Of course, if a woman pregnant with a much wanted baby is attacked and miscarries, or both die, it is very tragic and it's natural for both to be mourned. In my view, that shouldn't have a bearing on whether women should be able to choose to terminate a foetus that they are carrying and would have to give birth to.

BishopBrennansArse · 12/10/2016 16:09

Bertrand - I'm completely pro choice within the current legal parameters.
Whilst I believe non life threatening disability should also be brought into line with those parameters I support any decision to terminate before this for any reason.

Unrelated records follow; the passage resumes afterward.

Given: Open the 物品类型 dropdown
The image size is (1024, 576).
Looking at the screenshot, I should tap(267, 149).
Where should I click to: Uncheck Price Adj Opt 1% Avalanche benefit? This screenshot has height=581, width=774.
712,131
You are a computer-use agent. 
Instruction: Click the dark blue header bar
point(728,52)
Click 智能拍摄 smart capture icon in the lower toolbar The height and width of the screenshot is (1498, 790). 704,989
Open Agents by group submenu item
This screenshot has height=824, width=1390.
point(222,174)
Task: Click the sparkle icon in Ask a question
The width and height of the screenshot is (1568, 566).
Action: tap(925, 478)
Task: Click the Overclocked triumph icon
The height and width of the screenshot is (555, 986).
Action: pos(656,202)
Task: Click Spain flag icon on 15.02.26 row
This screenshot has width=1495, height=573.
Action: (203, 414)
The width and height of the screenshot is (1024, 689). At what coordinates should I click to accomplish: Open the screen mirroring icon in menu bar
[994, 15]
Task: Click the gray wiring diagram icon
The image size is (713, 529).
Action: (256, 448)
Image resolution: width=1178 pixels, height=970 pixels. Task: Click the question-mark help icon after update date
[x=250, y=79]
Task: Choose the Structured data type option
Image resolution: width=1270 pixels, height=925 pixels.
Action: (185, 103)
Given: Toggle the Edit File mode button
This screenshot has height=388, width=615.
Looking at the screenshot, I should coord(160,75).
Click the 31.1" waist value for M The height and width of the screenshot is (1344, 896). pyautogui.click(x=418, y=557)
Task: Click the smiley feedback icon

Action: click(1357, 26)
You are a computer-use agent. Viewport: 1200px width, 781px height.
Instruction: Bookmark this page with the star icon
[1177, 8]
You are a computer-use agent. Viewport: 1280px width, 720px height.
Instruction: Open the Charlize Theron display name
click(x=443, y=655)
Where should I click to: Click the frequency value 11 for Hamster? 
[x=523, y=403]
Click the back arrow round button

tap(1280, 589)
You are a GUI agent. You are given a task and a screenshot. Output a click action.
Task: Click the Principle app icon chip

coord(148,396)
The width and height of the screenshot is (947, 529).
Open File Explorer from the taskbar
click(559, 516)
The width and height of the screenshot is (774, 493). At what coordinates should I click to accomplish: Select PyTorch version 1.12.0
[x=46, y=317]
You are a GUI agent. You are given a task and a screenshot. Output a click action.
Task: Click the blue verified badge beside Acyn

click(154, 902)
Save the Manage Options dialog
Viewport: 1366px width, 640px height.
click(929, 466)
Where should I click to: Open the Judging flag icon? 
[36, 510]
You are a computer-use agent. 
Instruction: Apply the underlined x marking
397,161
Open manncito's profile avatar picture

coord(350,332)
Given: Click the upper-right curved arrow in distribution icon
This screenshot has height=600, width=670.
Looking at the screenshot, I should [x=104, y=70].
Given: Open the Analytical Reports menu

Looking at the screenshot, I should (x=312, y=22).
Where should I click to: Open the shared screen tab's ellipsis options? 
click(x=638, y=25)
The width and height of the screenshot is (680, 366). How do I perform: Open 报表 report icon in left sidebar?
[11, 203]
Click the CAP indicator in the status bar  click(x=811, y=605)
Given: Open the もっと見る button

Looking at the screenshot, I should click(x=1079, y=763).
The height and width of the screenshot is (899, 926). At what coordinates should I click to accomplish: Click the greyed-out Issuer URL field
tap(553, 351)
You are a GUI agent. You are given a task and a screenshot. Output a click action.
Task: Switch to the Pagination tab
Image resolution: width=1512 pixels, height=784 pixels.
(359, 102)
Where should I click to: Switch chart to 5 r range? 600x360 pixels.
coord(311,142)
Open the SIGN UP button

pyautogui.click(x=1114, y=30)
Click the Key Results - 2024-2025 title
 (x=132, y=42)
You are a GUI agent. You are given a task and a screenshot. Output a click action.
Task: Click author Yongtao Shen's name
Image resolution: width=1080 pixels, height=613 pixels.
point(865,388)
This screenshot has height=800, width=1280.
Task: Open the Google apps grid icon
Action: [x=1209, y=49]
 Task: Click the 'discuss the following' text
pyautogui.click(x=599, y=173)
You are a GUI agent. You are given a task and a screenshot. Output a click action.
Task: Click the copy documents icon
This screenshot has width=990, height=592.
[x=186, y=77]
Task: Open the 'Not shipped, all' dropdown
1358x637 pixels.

Sandsnake · 12/10/2016 16:16

Semantics aside I think that the need to qualify being pro-life as 'conditional' if you agree with anything other than unrestricted abortion to term is dangerous. Whatever you may think personally, only a small minority hold the view that abortion should be unrestricted until term. Claiming 'pro-choice' as a term only applying to unrestricted term abortion risks playing into the hands of the pro-life movement, especially in countries where abortion is still illegal or heavily restricted. It gives apparent credence to the noxious ' slippery slope argument' - eg 'The pro-Choice movement are actually demanding abortion until term - if we liberalise our existing abortion laws then this will be the next step...'.

Rockpebblestone · 12/10/2016 16:21

What about 'Pro-choice' and 'Pro-unrestricted-choice' then?

If no modified terms are agreed with, how can we have terms which are definitive, as to what people might mean?